I tell you this to demonstrate just how difficult it is to strip a brand back down to its foundation. There was a lot of stress running (and eating), many sleepless nights and an endless parade of gut checks. In the end, we re-discovered our core by highlighting all of the good and tossing what needed to be changed.

Here’s a post-mortem on the process and a few key lessons. 

Understand what branding means

Branding doesn’t start with questions like “What’s the best design?” and “Do we need a new logo?” Branding starts with existential questions like “Why do we exist?” and “Can we lead the world in what we do?” You’ll eventually get to logo design, but by then you’ll have a far clearer idea of what you are trying to express.

Be confident in the brand you envision and surround yourself with a team that is as dedicated to the vision as you are.

Change is inevitable, so adapt or die

New generations and corresponding habits are constantly reshaping your brand. Perhaps no other generation better exemplifies this than millennials. It’s why one day you’re stacking flapjacks and the next day you’re flipping burgers.
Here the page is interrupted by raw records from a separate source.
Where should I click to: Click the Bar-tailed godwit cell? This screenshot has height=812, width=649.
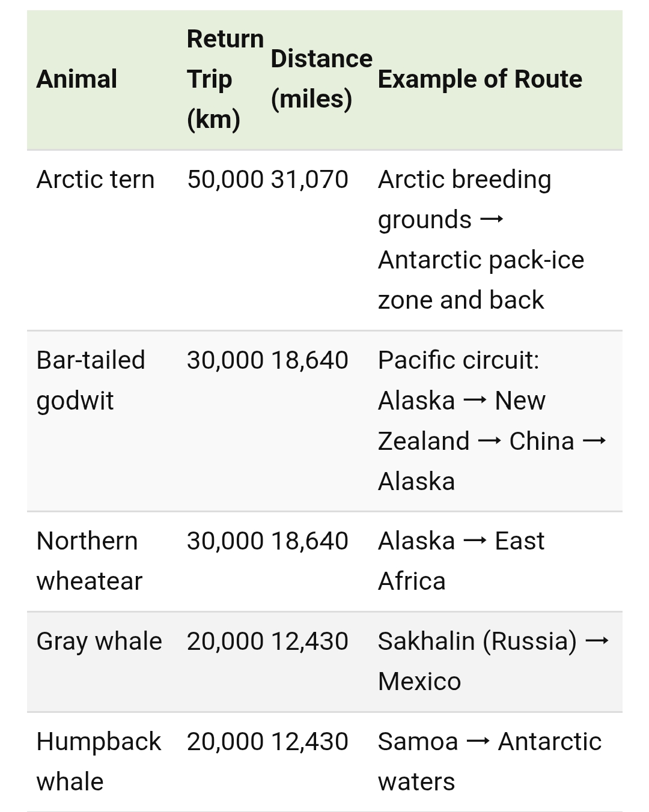coord(91,380)
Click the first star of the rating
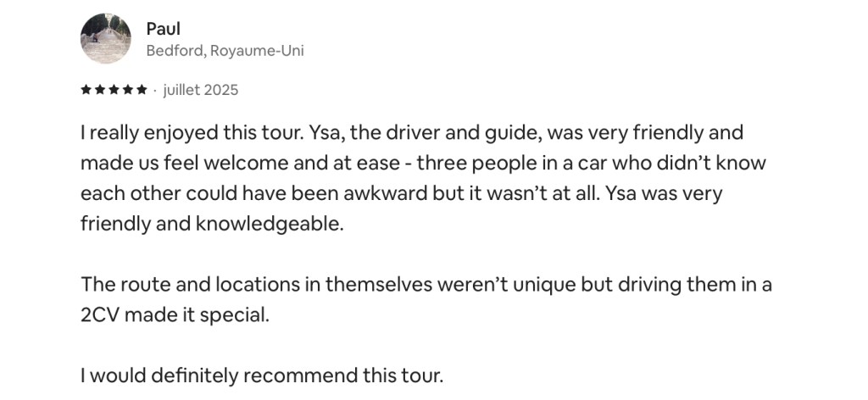Image resolution: width=868 pixels, height=400 pixels. point(86,90)
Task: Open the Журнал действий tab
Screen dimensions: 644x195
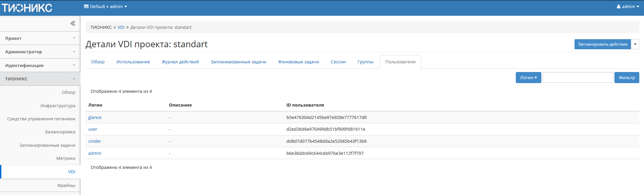Action: [180, 62]
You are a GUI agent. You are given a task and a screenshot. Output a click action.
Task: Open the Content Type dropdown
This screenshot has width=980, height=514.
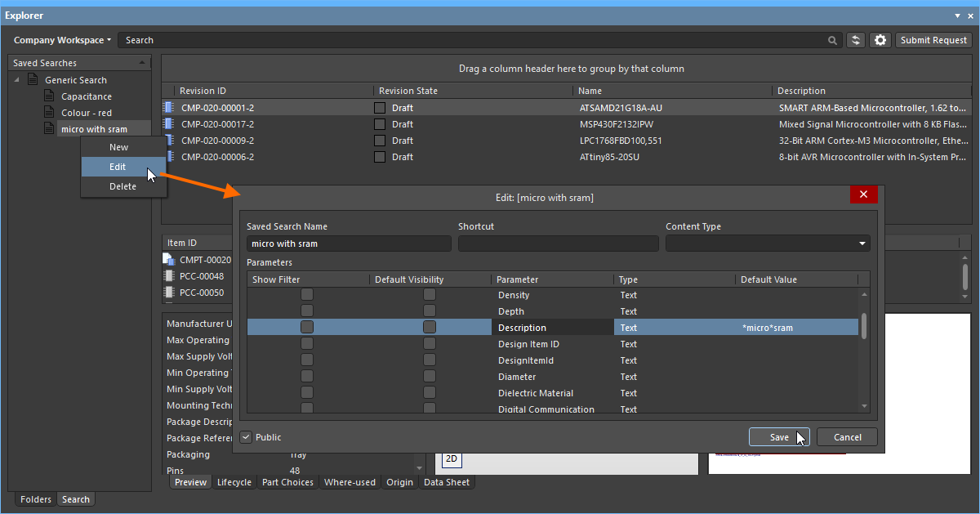pos(768,244)
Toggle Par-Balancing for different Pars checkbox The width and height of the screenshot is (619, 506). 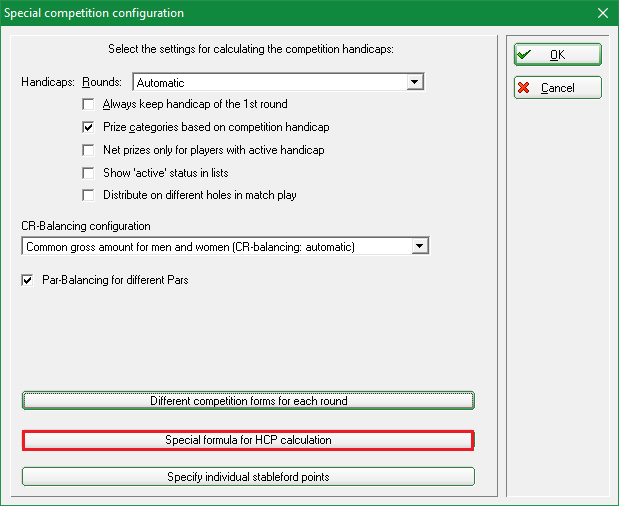(27, 280)
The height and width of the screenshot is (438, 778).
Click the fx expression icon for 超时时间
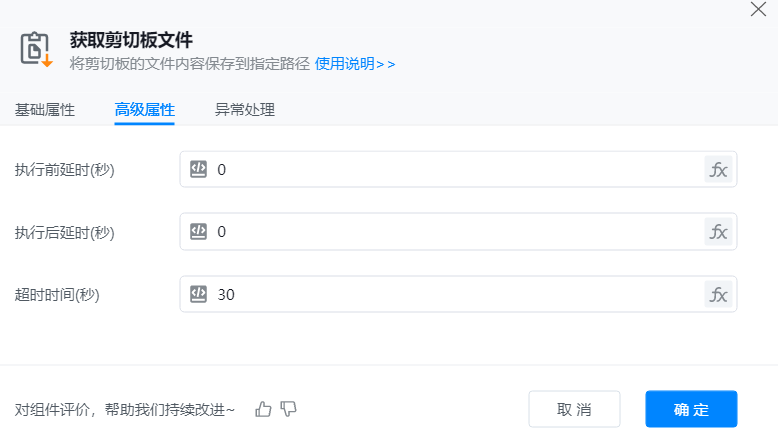coord(718,294)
Don’t fear this—embrace it. That might mean some remodeling, but you don’t need to rip up your foundation to rebuild. Stay true to who you are, but welcome change.
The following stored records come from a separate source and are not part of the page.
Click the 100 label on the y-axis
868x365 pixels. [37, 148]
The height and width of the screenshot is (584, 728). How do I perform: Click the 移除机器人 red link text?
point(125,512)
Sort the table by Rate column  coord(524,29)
Kill off legacy products, but consult your customers

Our rebrand didn’t mean throwing everything away and starting all over, but it did mean having a willingness to scrap anything that no longer worked, was no longer best in class or no longer reflected the current world. There’s a reason you don’t listen to music on an iPod Nano anymore. But whatever you do, don’t trash something that has significance to your customers. Just ask Apple.

Don’t separate brand and strategy

When you start asking existential questions like the ones above, you get into big-picture issues regarding company strategy. Are we positioned correctly in our market? Is our product differentiated enough from others? What changes are happening (in the economy, technology, society) that create risk and opportunity? Embrace these questions, as they need answers. Your brand will help steer you there.

Spend time on insights

A rebranding effort without in-depth research is destined to fail. All companies are built on clear, simple insights that give you an understanding of something others haven’t fully seen, but getting to those insights is anything but simple. Speak to as many customers, consumers and employees as you can. Sometimes one sentence said by one person within hundreds of hours of conversation unlocks a powerful new idea.

Find an outside perspective

Find a trusted third party who can allow you to see past yourself. There are many great agencies, each with impressive client lists and trophy cupboards of design awards, but only one will be the perfect fit for you. The perfect fit may not be the most exclusive, most prestigious or even the most expensive. You need to kiss a lot of frogs to find the chemistry that feels right. A third party holds up a mirror to your business.

Set a clear decision-making process

You can always count on a rebrand for a whole lot of opinions from a whole lot of people, whether those opinions are asked for or not. The great thing about rebranding is that it touches everything and everyone has an opinion that they’ll feel passionate about. Many of those opinions will contradict. Be clear about who is ultimately accountable and responsible for final decisions and who is simply consulted.

The internal launch is more important than the external 

You’ll have created a clear, simple, compelling and beautiful brand, but unless you get 100 percent of your people behind it, you will be handicapped from day one in trying to get customers to adopt it. Win over your employees, win over your customers. Spend the time polishing and perfecting the internal narrative and put every penny you can find into video, printouts, posters and leave-behinds so you can tell that story visually.

Logos are sexy, but copy is essential

Your brand mark without good copy is meaningless. “The problem with logomarks is that it requires lots of money to associate one with a brand name. Any company that wants to have a symbol will have to spend 10 years and $100 million to make the association,” Steve Jobs said. Copy is often neglected, but without it you’ve only done half the job.

Think of the tattoo rule

Build a brand that your employees and customers would tattoo on themselves. Your brand should be built with an undeniable emotional appeal. It’s about creating a story and delivering a message that resonates with even the most skeptical. It’s why Harley-Davidson riders tattoo themselves with the company’s logo and why NFL fans showcase on their arms their undying love for their favorite teams.

 Be confident in the brand you envision and surround yourself with a team that is as dedicated to the vision as you are. Pay attention to every detail, plan the execution and be ready for the unexpected. Do so, and you’ll be ready to renovate a house full of memories knowing that it’ll be worth it.